Pick out each line in the items below that contains the string "coordinates", and copy those lines out in full.

____ Available data

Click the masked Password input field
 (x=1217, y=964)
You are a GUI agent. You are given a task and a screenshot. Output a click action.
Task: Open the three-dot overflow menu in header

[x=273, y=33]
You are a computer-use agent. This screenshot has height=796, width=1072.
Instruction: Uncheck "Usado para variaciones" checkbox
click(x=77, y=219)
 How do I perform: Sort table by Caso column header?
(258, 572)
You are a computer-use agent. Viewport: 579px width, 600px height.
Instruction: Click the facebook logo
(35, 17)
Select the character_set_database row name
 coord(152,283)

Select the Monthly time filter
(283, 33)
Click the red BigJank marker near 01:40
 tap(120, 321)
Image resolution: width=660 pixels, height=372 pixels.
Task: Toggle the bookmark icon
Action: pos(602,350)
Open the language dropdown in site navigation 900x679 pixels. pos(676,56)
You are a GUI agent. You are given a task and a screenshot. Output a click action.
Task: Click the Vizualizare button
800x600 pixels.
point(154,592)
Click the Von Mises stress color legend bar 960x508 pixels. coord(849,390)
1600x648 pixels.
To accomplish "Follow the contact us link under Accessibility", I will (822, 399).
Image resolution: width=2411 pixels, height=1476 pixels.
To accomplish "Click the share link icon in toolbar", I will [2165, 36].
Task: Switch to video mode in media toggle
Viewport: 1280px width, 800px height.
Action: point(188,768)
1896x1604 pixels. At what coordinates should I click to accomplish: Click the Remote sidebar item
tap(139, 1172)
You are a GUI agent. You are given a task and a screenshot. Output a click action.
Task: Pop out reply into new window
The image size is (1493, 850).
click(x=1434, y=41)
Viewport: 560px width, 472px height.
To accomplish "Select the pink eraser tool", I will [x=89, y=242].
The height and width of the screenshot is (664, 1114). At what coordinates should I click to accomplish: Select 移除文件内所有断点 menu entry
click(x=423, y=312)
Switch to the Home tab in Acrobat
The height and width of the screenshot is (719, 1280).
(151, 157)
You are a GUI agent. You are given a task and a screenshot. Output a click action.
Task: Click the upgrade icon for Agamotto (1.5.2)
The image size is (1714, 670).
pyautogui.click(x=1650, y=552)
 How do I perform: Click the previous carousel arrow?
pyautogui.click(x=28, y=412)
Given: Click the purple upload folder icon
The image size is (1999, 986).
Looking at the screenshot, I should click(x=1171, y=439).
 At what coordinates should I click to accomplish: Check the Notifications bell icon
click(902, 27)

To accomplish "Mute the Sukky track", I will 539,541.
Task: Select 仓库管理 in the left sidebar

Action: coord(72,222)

________

Solution for this exercise »
1896x1604 pixels. At what coordinates should I click to accomplish: Click the Remote sidebar item
The height and width of the screenshot is (664, 1114). At what coordinates should I click to accomplish: Select 移除文件内所有断点 menu entry
 At what coordinates should I click to accomplish: Check the Notifications bell icon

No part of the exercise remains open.